A mulher brasileira no mercado de trabalho

Enviada em 12/07/2020

A luta da mulher

A desigualdade sempre foi um ponto forte em todo o mundo. Principalmente a desigualdade de gênero. Antigamente era comum mulheres não trabalhar. Após a Revolução Industrial elas passaram a ocupar uma parte do trabalho braçal nas indústrias.

Esse número tem crescido cada vez mais. O Ministério do Trabalho divulgou dados que aponta o crescimento da ocupação feminina de 40,8% em 2007 para 44% em 2016. Muitos cargos antes ocupados só por homens, hoje em dia tem mulheres também. Esse “tabu” que a sociedade criou a muito tempo atrás tem seus efeitos até nos dias de hoje. A desigualdade de salário ainda está presente em muitos lugares.
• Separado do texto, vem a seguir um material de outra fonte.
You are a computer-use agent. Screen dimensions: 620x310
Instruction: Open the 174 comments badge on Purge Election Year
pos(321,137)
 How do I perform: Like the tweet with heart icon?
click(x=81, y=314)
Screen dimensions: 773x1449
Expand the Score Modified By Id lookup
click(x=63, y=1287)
Até as mulheres conseguirem seus direitos demorou muito. A primeira conquista foi o direito de voto, que antigamente só quem podia votar era homens acima de 18 anos alfabetizados. Daí em diante elas começaram a lutar. Depois de tanto tempo, ainda têm pessoas que pensam que mulheres não são aptas à certos trabalhos.
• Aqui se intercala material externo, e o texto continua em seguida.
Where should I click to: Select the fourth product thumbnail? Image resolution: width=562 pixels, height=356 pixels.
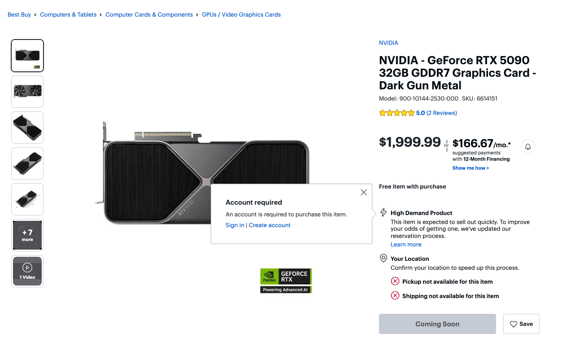pos(27,163)
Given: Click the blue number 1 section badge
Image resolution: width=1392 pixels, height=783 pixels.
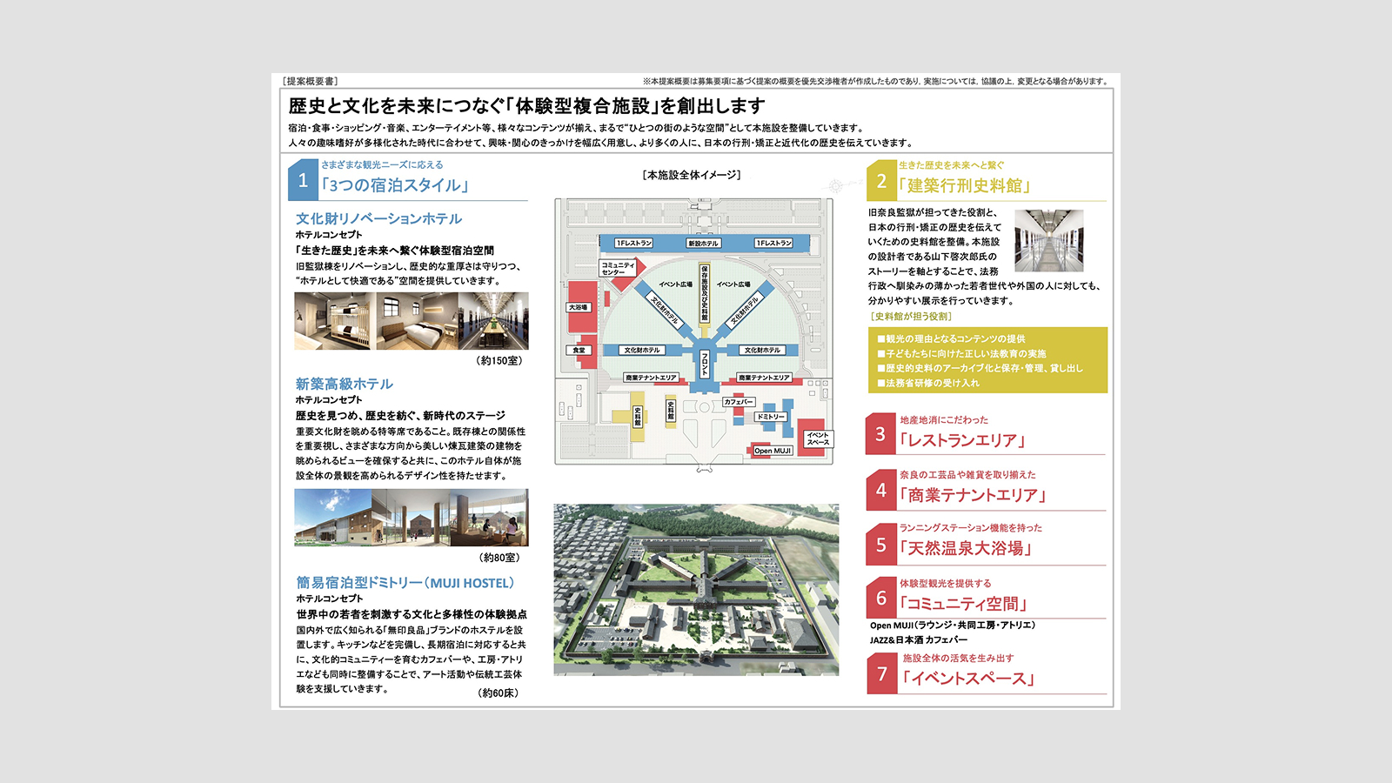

O machismo existe desde sempre. A desigualdade social, racial e de gênero são apenas problemas criados pela sociedade. Além de trabalhar fora, elas também cuidam de casa. “De acordo com pesquisa do IBGE, as mulheres gastam o dobro de tempo dos homens em atividades domésticas. Enquanto eles gastam em média 10,9 horas por semana, as mulheres gastam 21,3 horas”. Mulheres no mercado de trabalho é de suma importância, não só para “acabar” com a desigualdade mas também para contribuir com a economia de tal país. Apesar de tanto avanço, existe muitas coisas que as mulheres ainda precisam lutar.